Amid all this torture and suffering, the love of God shows in Jesus until his final breath. He is willing to defeat hatred, injustice, and cruelty with the simple act of loving those who are committing these atrocious acts. He models how all should respond to those who mistreat and abuse them. He defeats the cruelty of this particular and widespread form of punishment.
Because crucifixion was such a shameful form of execution, the Gospel writer wanted to make clear that Jesus’ crucifixion was different. Even in his suffering and pain, Jesus brings Divine dignity to the scene by forgiving his executioners and loving the people committing the atrocious acts, all while having a tender conversation with one of the men hanging next to him.
Luke is the only Gospel writer to record the conversation of Jesus and the men on crosses next to him. One of the men cruelly taunts Jesus by “deriding him and saying, ‘Are you not the Messiah? Save yourself and us!’” (v. 39). This phrase is a reminder there will always be doubters who must be shown a different way. But this opened another conversation with the penitent thief who, in defense of Jesus, says to his fellow criminal, “Do you not fear God, since you are under the same sentence of condemnation? And we indeed…are getting what we deserve for our deeds, but this man has done nothing wrong” (vv. 40–41). Once again the shame and humiliation of the moment is lovingly shattered as the thief says, “…Jesus, remember me when you come into your kingdom” (v. 42).
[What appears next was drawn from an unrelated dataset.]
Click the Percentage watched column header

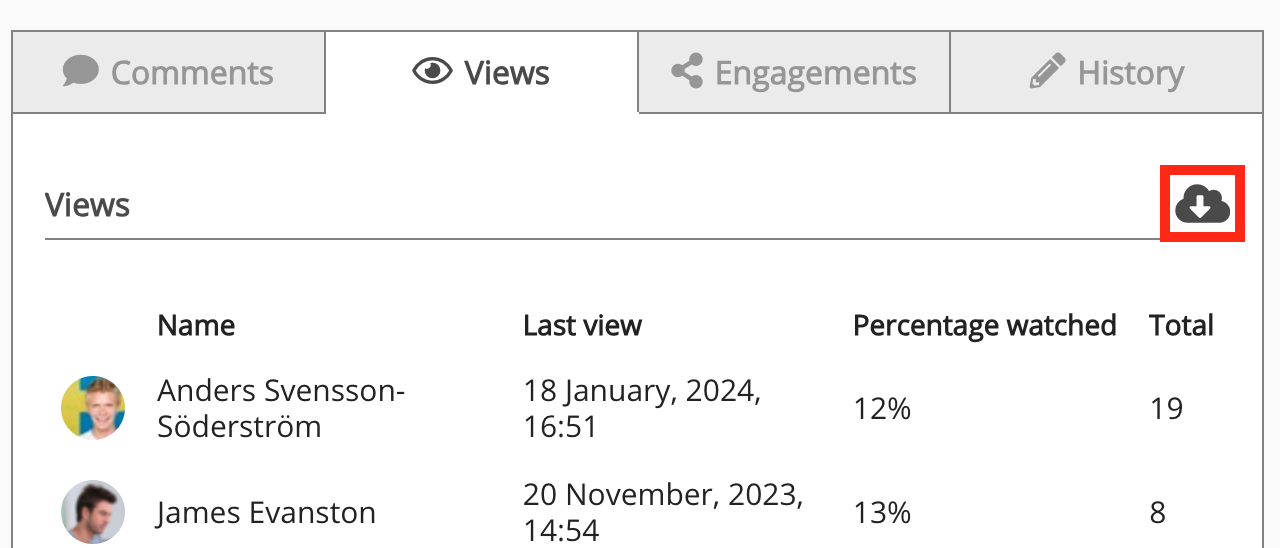pos(984,325)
In a fitting way, Jesus dies among the outcasts of society: criminals, thieves, and murderers. And in the way Jesus lived his whole life, as he is dying, he grants mercy for all involved. Consider the tender moment when he says to the penitent thief, “Truly I tell you, today you will be with me in Paradise” (v. 43).
In that moment, Jesus connects with the promise of eternal life. Jesus began his ministry in Luke 4:18 proclaiming the “good news to the poor” and “release to the captives” and now he ends his life with loving assurance of eternal life to one of life’s captives who is next to him on the cross. Jesus’ ministry of life has come full circle with his death. The world will awaken with his resurrection.
In this last moment of Jesus’ life shared so poignantly in Luke 23:39–43, we are reassured that the good news of the gospel is fully realized in the present.
- Forgiveness is central to God’s reconciling love for humankind.
- Jesus’ death occurred among the oppressed and marginalized, just like his birth and his earthly life.
- Christ’s mission, through compassion extended to all, transforms lives.
Questions to Consider
- Put yourself as one of the characters in this story (soldier, onlooker, thief, etc.) and read the scripture again. How does it feel? What thoughts do you have about Jesus and his mission looking through their eyes?
- When have you felt forgiven? How does this scripture expand your understanding of forgiveness?
- Who is worthy of Christ’s compassion? Has there ever been a time when you did not feel worthy?
- What possibilities do you see for the compassion of Christ to be transformational in today’s world?
- How did Jesus’ display of love and forgiveness on the cross reshape the prevailing view of God? How did it impact you?